The actual maximum and minimum for each single day, February 9 through March 11, 2013, is depicted by the dark-gray vertical bars. The range on any given day runs from as much as about 25˚F (13.89˚C) for February 11 to as little as about 2˚F (1.11˚C) for February 27.

Now, here is the really stunning part of the graph. The thickness of the black horizontal line stretching all the way across the graph depicts the entire range of global average temperature (GAT) variation claimed for the period since the Industrial Revolution, illustrating, by comparison with the high/low ranges and the daily maximum/minimum ranges, how small the change in global average temperature is!

And that’s global average temperature — spread out over the whole globe, in other words, not concentrated in a single city, like Boston.

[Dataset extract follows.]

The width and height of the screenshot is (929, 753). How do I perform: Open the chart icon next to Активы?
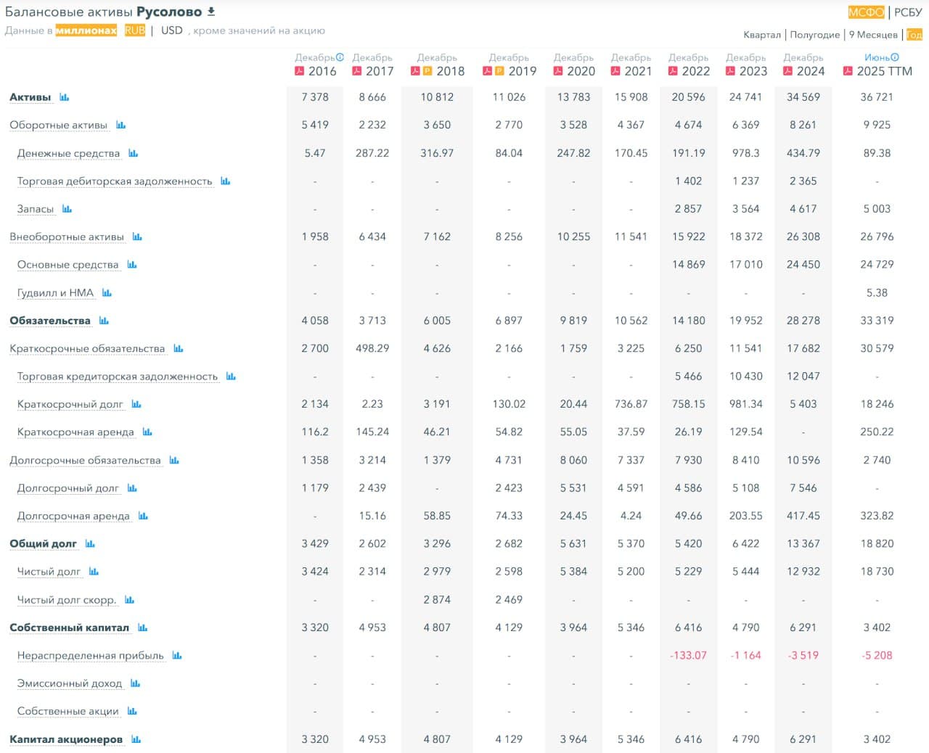click(65, 97)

The influence of that on any given locale cannot be significant.

NOAA offers a longer time series for its GAT “data” (really fudged) on the page that comes up if you click “learn more” next to that graph:

This graph shares the ominous appearance of the first one, again caused by the color choices and the very limited perpendicular scale. The coldest year appears to have been 1911, at 0.4˚C (0.72˚F) below the (alleged) 20th-century average. The (allegedly warmest) was 2014, at 0.7˚C above that average.

But the total spread is 1.1˚C (1.98˚F). But Boston’s temperature change within single days routinely runs 10–20˚F (5.6–11.1˚C) — five to ten times the range of GAT change in the entire 135 years covered by NOAA’s graph — and on no single day from February 9 through March 12 of 2013 was the range from maximum to minimum as narrow as the entire warming from 1880 to 2014.

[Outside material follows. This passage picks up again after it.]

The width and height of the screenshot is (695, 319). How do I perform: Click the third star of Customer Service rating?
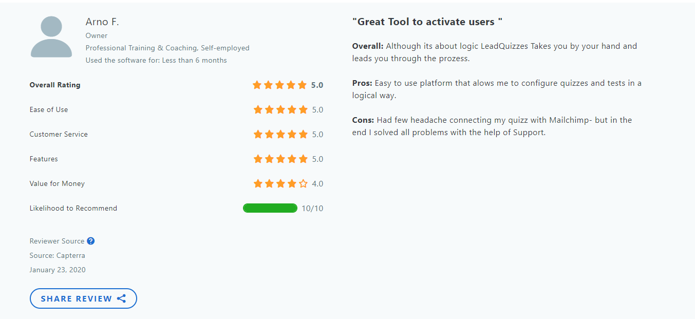[280, 134]
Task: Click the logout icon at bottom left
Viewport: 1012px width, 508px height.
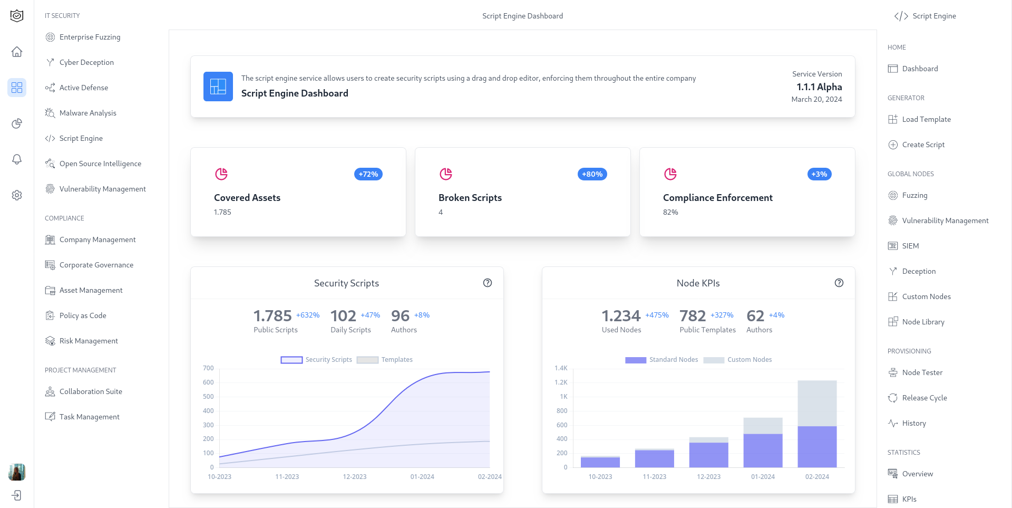Action: [x=17, y=495]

About 23 years ago, when I was managing editor for a massive book project edited by the late Julian L. Simon, The State of Humanity, Julian taught me one of the most valuable lessons I’ve ever learned about graphing data: Whenever possible, use a zero baseline — or, if graphing percentages, a full 100-point spread — for the perpendicular (“Y”) axis. Anything else distorts proportions.

Failure to do that is one of the cardinal sins of the global warming alarmist movement — and it’s a sin that’s repeated thousands and thousands of times over, particularly in depicting temperature trends.

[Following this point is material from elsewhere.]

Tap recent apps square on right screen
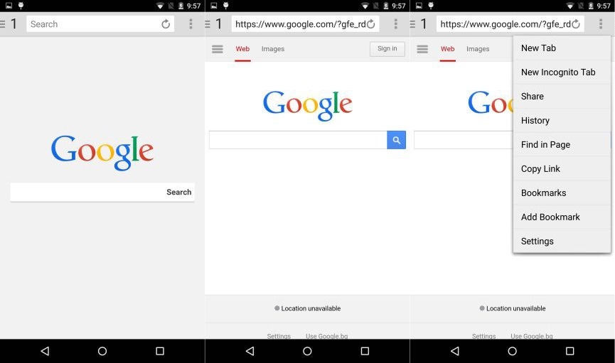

As Cornwall Alliance Senior Fellow Steven Hayward put it in the PowerLine Blog: “the typical chart of the global average temperature is usually displayed this way:

"Whoa! We’re all gonna fry!

"But what if you display the same data with the axis starting not just from zero, but from the lower bound of the actual experienced temperature range of the earth? I had never thought of this until an acquaintance sent it along today:

"A little hard to get worked up about this, isn’t it? In fact you can barely spot the warming. No wonder you need a college education to believe in the alarmist version of climate change. No wonder the data (click here for original NASA data if you want to replicate it yourself) is never displayed this way in any of the official climate reports.”

And that second graph only goes from -10 to +110˚F. To be really realistic, it should go from 0˚Kelvin (-273.15˚C, or -459.67˚F) to at least 330˚K (56.85˚C, or 134.33˚F), to give room near the top for the highest temperature ever recorded on Earth, 329.7˚K (56.67˚C, or 134˚F). On that scale, the 1.1˚C or K (1.98˚F) would equal a change of only 0.33 percent.

Well, composing this blog piece required about 2.5 hours, and it handles one of the simpler misrepresentations on the Climate.gov page. But I assure you, the others have similar flaws.

The page is, in short, propaganda. Pure propaganda. Designed to support an agenda set long before consulting any data. And that’s a shameful abuse of science by our government.